Hello everyone, and welcome back!  In my last post, I wrote about a more complicated example for the second most common problem discussed by Hadley Wickham, where multiple variables are stored in one column.  In this post, I will move on to the third most common problem, where variables are stored in both rows and columns.  The data used for this, like the data used as an example by Hadley Wickham in his paper, comes from the Global Historical Climatology Network.  The data is weather data from a single weather station located in Death Valley, CA, USA.  If you would like to follow along in RapidMiner as you read, click here to download the “messy” data.

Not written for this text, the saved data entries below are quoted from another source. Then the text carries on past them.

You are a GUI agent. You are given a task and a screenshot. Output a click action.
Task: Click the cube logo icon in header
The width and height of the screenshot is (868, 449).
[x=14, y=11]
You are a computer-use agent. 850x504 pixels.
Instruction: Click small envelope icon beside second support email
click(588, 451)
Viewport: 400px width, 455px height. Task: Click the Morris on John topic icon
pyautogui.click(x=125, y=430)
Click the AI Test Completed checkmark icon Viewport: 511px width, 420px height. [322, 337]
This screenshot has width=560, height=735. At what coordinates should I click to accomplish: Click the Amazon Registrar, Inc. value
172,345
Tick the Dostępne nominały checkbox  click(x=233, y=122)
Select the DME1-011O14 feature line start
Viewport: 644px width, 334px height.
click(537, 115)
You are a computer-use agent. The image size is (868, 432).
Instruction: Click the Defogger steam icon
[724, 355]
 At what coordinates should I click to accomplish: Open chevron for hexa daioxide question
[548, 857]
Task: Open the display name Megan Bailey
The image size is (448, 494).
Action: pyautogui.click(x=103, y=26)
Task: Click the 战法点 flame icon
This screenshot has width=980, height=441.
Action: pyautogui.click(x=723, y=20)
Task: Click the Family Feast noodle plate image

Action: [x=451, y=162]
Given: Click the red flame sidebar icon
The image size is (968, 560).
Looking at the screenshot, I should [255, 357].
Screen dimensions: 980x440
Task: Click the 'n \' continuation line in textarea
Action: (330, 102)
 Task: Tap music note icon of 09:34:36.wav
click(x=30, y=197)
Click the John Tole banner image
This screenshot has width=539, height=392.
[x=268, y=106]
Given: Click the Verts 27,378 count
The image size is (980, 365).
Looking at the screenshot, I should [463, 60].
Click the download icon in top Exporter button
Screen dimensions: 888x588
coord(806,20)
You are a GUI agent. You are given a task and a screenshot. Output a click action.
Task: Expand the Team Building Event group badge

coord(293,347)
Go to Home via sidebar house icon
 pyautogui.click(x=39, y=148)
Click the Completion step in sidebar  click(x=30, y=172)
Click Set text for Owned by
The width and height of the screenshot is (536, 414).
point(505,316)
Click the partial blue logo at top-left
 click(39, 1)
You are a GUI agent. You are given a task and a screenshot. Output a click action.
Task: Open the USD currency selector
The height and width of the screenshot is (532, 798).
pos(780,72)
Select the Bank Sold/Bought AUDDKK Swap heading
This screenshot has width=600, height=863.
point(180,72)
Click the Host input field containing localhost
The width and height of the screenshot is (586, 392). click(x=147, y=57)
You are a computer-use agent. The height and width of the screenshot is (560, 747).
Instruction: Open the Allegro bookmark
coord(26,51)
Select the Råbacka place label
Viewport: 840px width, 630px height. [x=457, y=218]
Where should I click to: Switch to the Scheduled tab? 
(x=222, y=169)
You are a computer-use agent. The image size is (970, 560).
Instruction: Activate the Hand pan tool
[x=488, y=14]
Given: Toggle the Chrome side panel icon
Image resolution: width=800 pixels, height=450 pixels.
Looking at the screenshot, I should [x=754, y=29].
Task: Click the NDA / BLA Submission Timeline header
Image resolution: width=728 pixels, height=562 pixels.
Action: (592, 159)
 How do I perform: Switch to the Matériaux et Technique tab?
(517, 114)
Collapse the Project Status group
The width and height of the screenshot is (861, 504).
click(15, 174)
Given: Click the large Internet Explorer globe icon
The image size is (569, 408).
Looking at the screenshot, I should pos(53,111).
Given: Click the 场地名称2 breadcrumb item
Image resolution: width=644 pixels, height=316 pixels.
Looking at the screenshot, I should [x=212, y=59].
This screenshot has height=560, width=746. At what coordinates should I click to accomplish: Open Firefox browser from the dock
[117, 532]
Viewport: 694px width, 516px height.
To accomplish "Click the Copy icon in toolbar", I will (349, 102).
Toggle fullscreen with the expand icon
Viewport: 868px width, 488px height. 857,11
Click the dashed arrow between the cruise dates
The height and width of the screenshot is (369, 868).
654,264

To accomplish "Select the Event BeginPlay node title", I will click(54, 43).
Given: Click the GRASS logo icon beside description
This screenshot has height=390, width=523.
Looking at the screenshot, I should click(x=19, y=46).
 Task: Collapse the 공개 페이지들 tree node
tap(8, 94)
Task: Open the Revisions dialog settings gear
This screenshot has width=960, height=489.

Problem 3: Multiple Values are Stored in Both Rows and Columns

First let’s get a look at the “messy” version of the data I started with, and the “tidy” version of the data that will result from the cleaning process.

Click to Open

Click to Open

The “day” attributes (circled in green) in the “messy” data need to be turned into values and combined with the values in the “year” and “month” attributes (circled in red).  This will form the “date” attribute in the “tidy” dataset (circled in yellow).  In addition, the “TMAX” and “TMIN” values that are stored in the “element” attribute (circled in blue) in the “messy” data need to be turned into their own attributes called “TMAX” and “TMIN” in the “tidy” data (circled in blue).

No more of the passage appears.